Investing in Real Estate Investment Trusts (REITs) is one of the best ways for investors to receive consistent and relatively acceptable returns on their investment. REITs have become one of the best investment options given the lower returns on bonds with the prevailing low base interest rates. Most REITs offer the opportunity to get annual dividends as well as capital gains. The best thing about these investments is that the income accrued to REITs is usually tax free and hence investors can claim higher returns. Investors looking to take a step into the realm of Real Estate Investment Trusts should first understand that identifying the right type of trust and their management strategies is essential in guaranteeing the best investment experience.
How REITs Work
REITs accept money from various investors and then use the money to buy real estate properties. These properties are then restored and subsequently rented out to willing businesses and individuals depending on the focus of the specific REIT. Investors then receive dividends from the rental income collected as well as proceeds from property sales.
Dealing specifically in single family rental homes, we employ an elaborate mission statement to communicate our strategy to all would be investors. We understand that it is vital for us as a REIT to offer confidence to potential investors by communicating exactly how we aim to turn their investment into a success.

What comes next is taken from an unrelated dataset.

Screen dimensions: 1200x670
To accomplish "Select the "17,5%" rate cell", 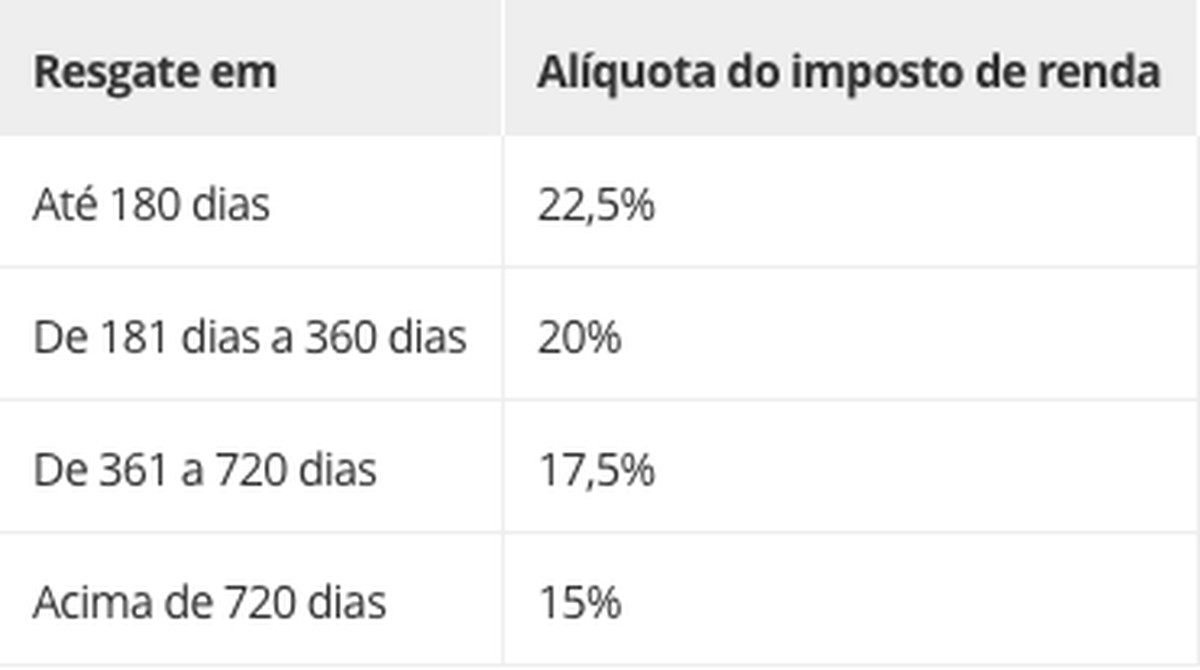I will click(596, 470).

It is important to note that this niche has come about as a result of the inability of families who lost their homes to foreclosures to acquire mortgages for new homes. It has also been observed that since the housing market collapse, more and more residents are opting to rent rather than seek mortgages to buy property.
Our mission statement partly reads “We are focused on the acquisition and management of single-family properties in select communities nationwide.
Our primary strategy is to acquire, restore, lease and manage single-family homes as well-maintained investment properties to generate attractive risk-adjusted returns over the long-term…incorporating extensive research, disciplined acquisition criteria, seasoned personnel…”
Below we will look at what this mission statement means to would be investors, and most importantly in guiding our day to day operations.
One of the main problems when it comes to REITs in single family rental homes is identifying the best cities to acquire property in as well as the best properties to acquire.
Location of Properties
Rental properties tend to be in high demand in cities where the supply for single family homes is lower than the supply. In such cases, the property prices tend to be restrictive to potential home buyers. These buyers are then willing to rent available properties as an alternative. Cities with high population growth figures offer the best opportunities, since housing demand is higher when compared to the supply. It is up to our seasoned personnel to find these properties after conducting extensive research in the cities before any acquisitions are made. This ensures that our portfolio only covers markets with high demand for rental properties. Such markets also present the opportunity for value appreciation for acquired properties.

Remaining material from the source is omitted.